● THE TASK: Please print the listing that follows word for word, but skip any pictures it holds.
**** DATA SHOWN ****
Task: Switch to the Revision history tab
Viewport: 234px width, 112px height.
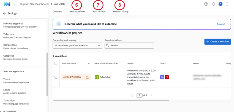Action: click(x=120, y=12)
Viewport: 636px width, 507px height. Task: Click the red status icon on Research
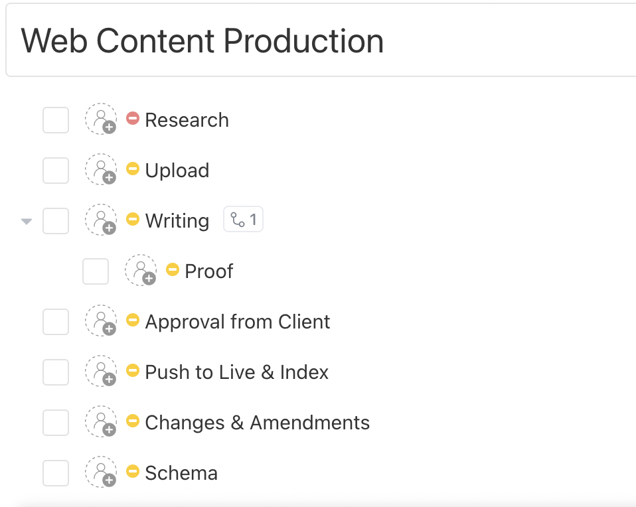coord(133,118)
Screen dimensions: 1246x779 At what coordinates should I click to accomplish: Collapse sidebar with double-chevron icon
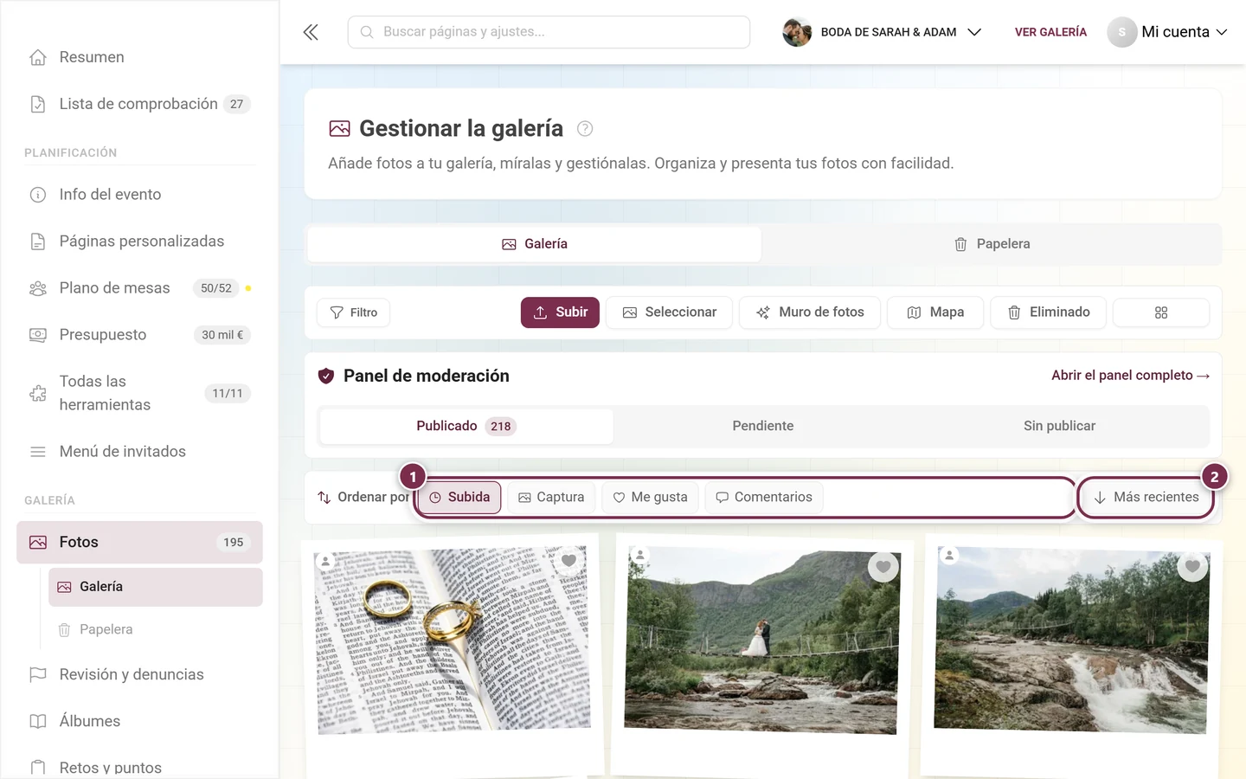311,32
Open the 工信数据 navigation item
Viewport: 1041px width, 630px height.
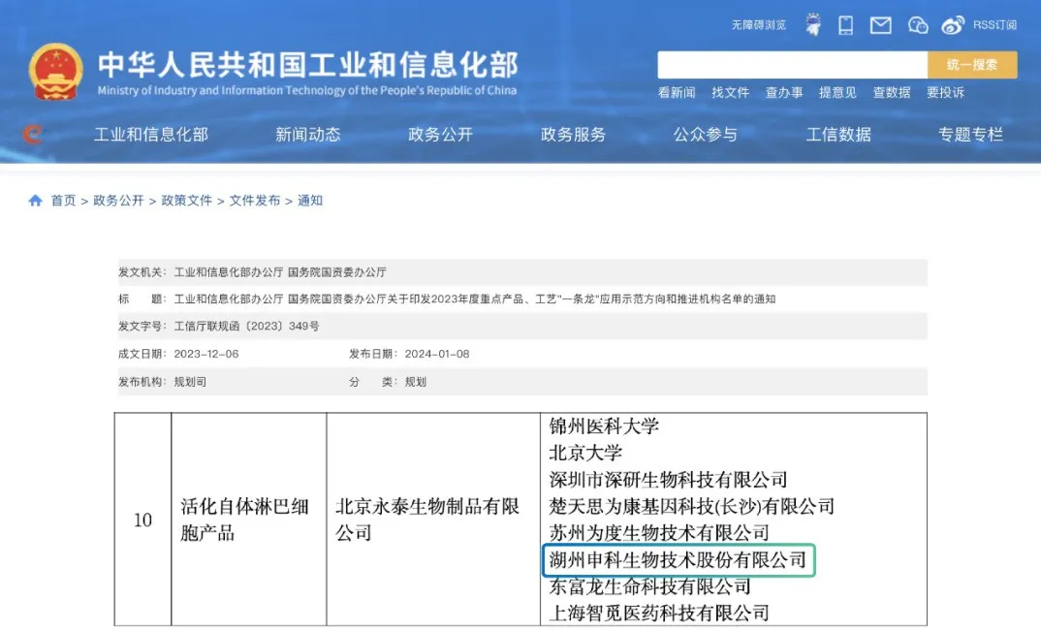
****
● ANSWER:
Task: Switch to the Revision history tab
Viewport: 234px width, 112px height.
Action: click(x=120, y=12)
Viewport: 636px width, 507px height. Task: Click the red status icon on Research
coord(133,118)
Screen dimensions: 1246x779 At what coordinates should I click to accomplish: Collapse sidebar with double-chevron icon
311,32
Open the 工信数据 navigation item
Viewport: 1041px width, 630px height.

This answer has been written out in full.